Olympic medal record

Men's rowing

Representing Great Britain

= Robert Morrison (rower) =

British rower

Robert Erskine Morrison (26 March 1902 – 19 February 1980) was a British rower who competed in the 1924 Summer Olympics.

Morrison was born at Richmond on Thames, and he was educated at Eton College and at Trinity College, Cambridge, where he was a member of the Pitt Club. At Cambridge, Morrison, James MacNabb, Maxwell Eley and Terence Sanders, who had rowed together at Eton, made up the coxless four that in 1922 at Henley won the Stewards' Challenge Cup as Eton Vikings and the Visitors' Challenge Cup as Third Trinity Boat Club.

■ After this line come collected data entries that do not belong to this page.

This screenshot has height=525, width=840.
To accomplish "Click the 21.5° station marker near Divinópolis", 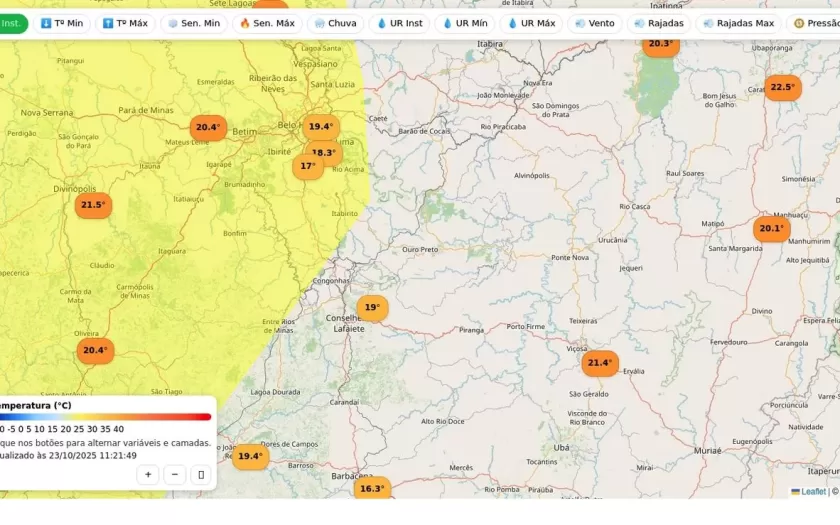I will pos(93,205).
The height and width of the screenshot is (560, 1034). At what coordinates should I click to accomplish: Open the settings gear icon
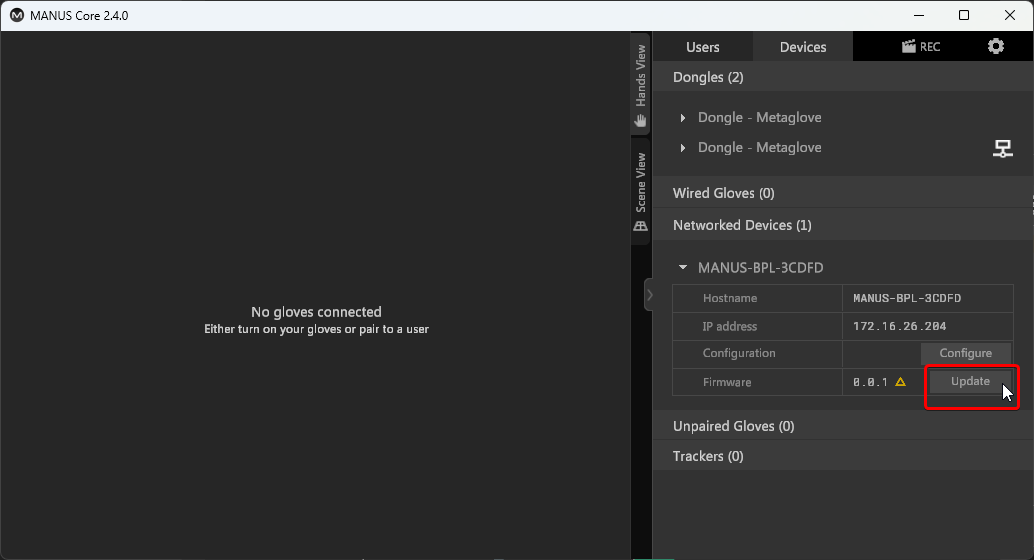click(995, 46)
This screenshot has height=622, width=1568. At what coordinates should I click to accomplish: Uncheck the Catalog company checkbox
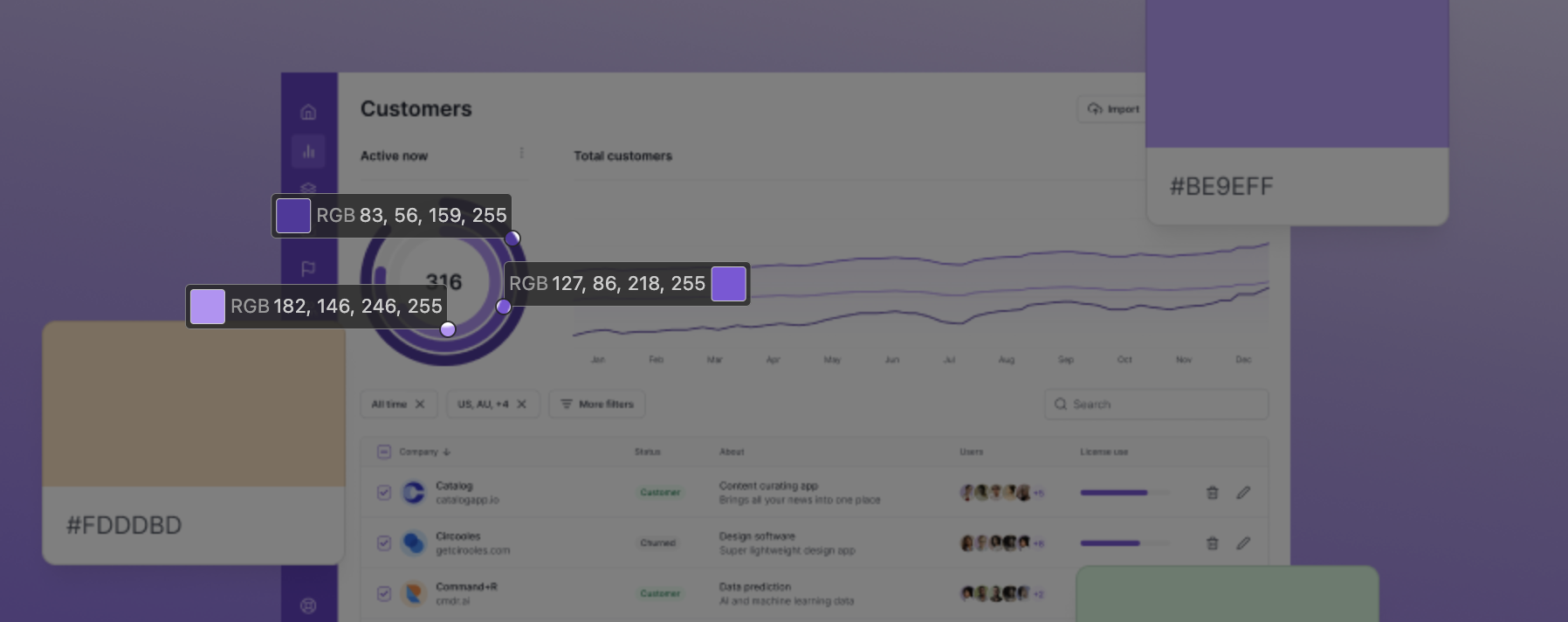[383, 493]
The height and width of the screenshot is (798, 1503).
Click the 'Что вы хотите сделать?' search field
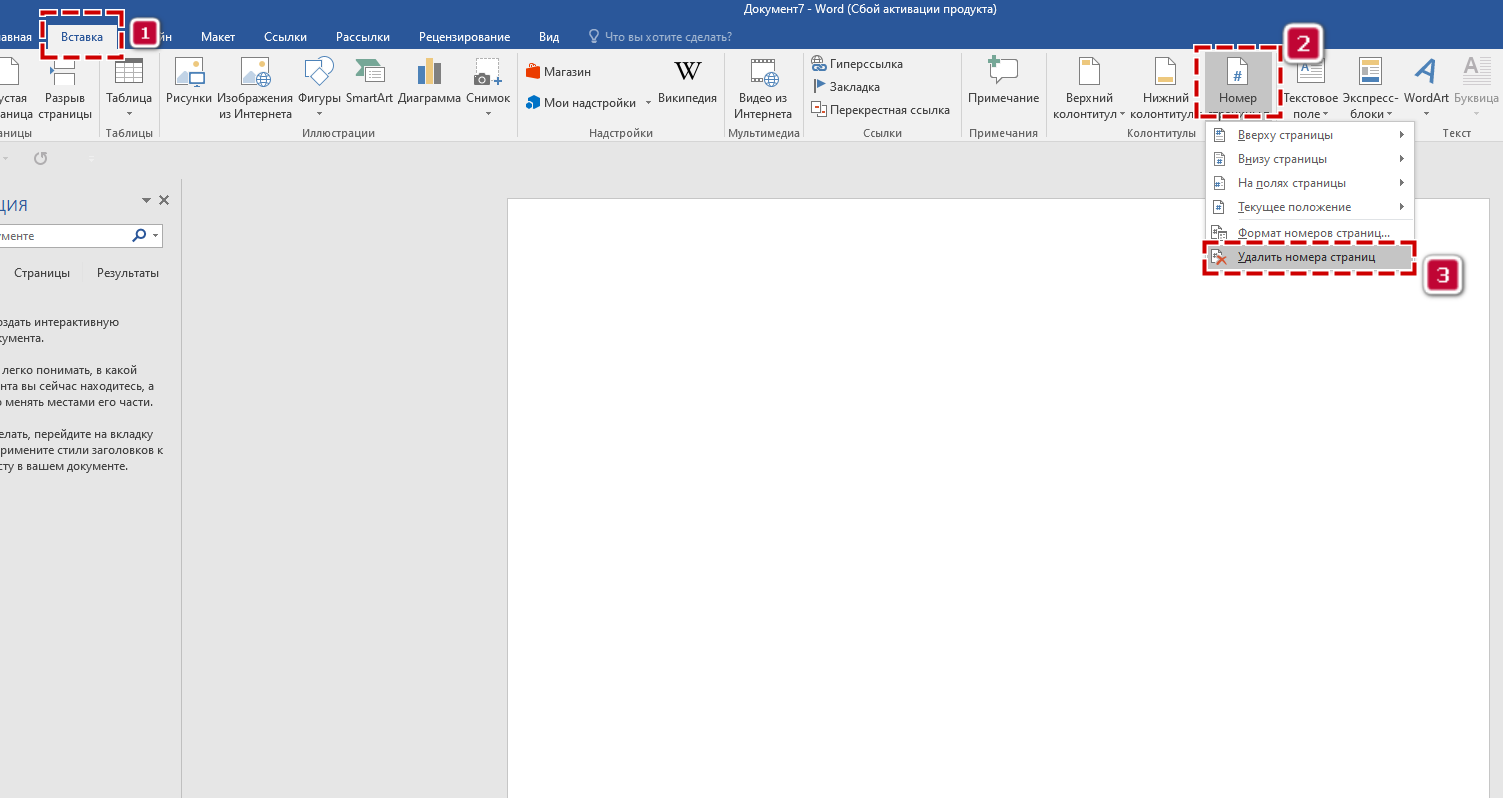pyautogui.click(x=666, y=37)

Morrison rowed for Cambridge in the Boat Race in 1923 and was again in the winning crew for the Stewards' Challenge Cup The coxless four crew won Steward's at Henley again in 1924 and went on to win the gold medal for Great Britain rowing at the 1924 Summer Olympics. In 1925 at Henley Morrison won the Stewards's Challenge Cup, the Visitors' Challenge Cup and the Silver Goblets partnering Edric Hamilton-Russell.

Morrison became an engineer and worked around the country until he retired to Longstanton, Cambridgeshire in 1976.